++++ Recorded data ++++

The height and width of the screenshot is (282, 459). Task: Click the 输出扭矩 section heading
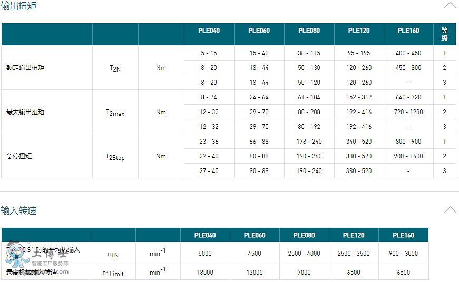pyautogui.click(x=19, y=6)
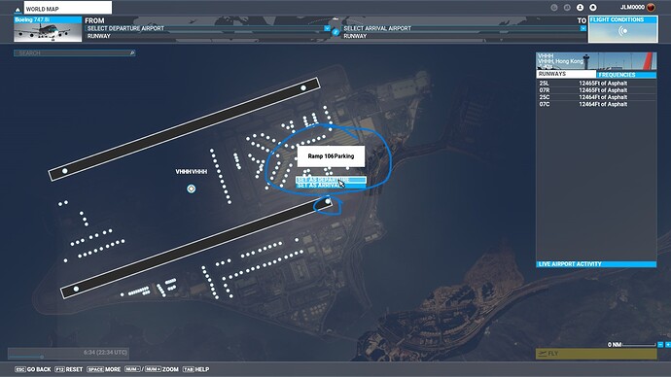Click the search magnifier icon
Image resolution: width=671 pixels, height=377 pixels.
click(x=132, y=53)
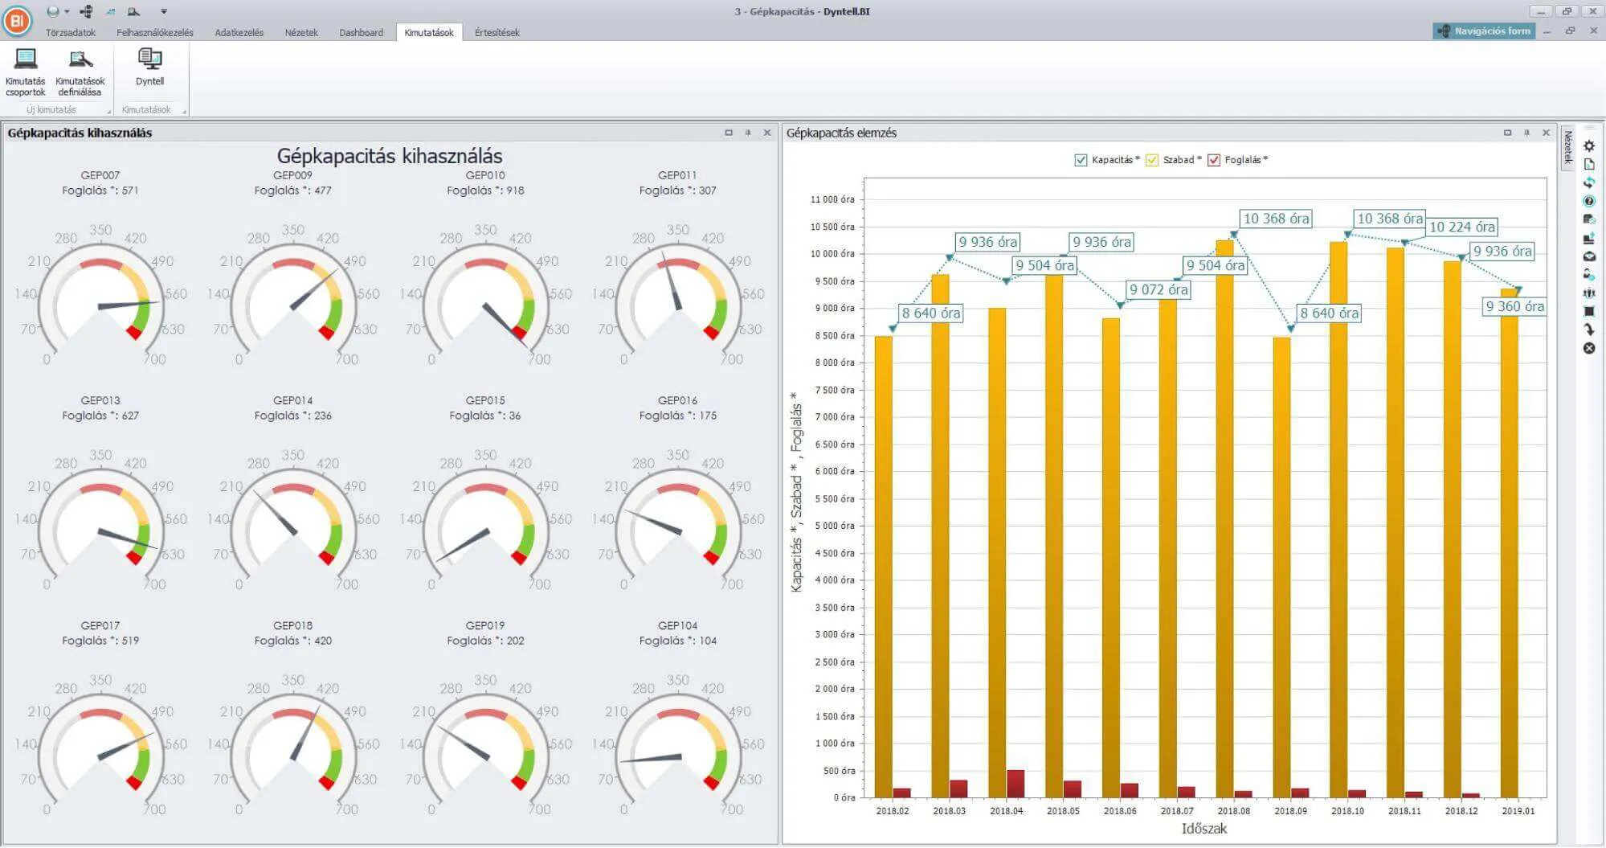Open the Törzsadatok ribbon tab
The width and height of the screenshot is (1606, 848).
coord(71,33)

++++

**What is being asked**
All of the data is to be reproduced exactly, with the pictures left out.

**Result for this exercise**
The height and width of the screenshot is (282, 459). Task: Click the 输出扭矩 section heading
pyautogui.click(x=19, y=6)
Click the search magnifier icon
Image resolution: width=671 pixels, height=377 pixels.
click(x=132, y=53)
Open the Törzsadatok ribbon tab
The width and height of the screenshot is (1606, 848).
coord(71,33)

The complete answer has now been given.